The Resonance of Objects: Thomas Derr's Telephone Road
Iain Morrisson
Jun 14, 2013
Telephone Road. Thomas Derr, Colgate University Press: Hamilton, 2012.
There is something of a gap in contemporary Western literature in what might be called, after Camus, Sartre and perhaps Pirsig, the philosophical novel.
Thomas Derr's Telephone Road is one such novel, in reverse, in linked short stories. These six stories wind their way back from the time that our Austin-based narrator worked during the dot-com bubble to his foundational experiences as a young boy growing up in blue-collar 1980s Houston.

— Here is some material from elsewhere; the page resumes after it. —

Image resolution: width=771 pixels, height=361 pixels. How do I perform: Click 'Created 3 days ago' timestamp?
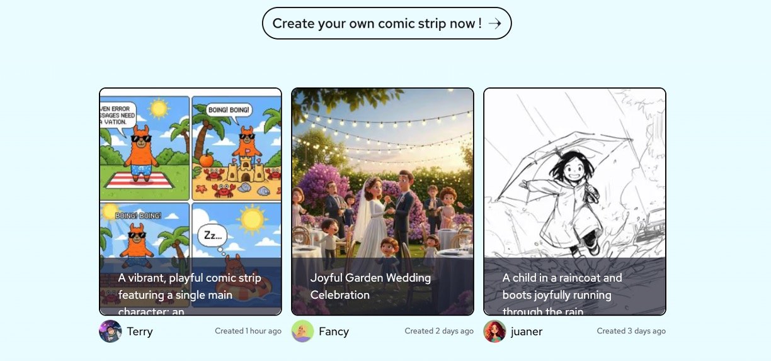click(x=631, y=331)
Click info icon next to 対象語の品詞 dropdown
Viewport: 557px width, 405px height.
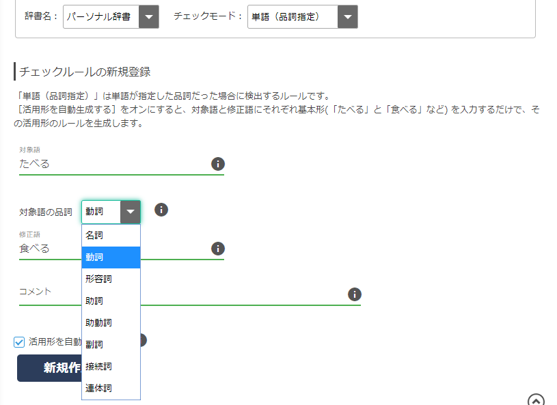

In the opening story our protagonist lives across the road from a couple who rent their Austin home to clients who pummel the interior to pieces with an arsenal of weapons and tools. "Housebreaking" follows the first-person narrator and his neighbors as they monitor the latest bout of destruction across the street. It is a story about waiting and watching--having the time to roam conversationally from topic to topic. After a fatal turn toward the end of the story, we are left with a set of tentative associations connecting household furniture and appliances with the more intangible and fleeting phenomena of nostalgia, memory and death. This relationship--between the domestic clutter of modern life and fleeting experiences of meaningful engagement with love and loss--frames the entire work, and introduces Derr as an unapologetically intellectual young writer.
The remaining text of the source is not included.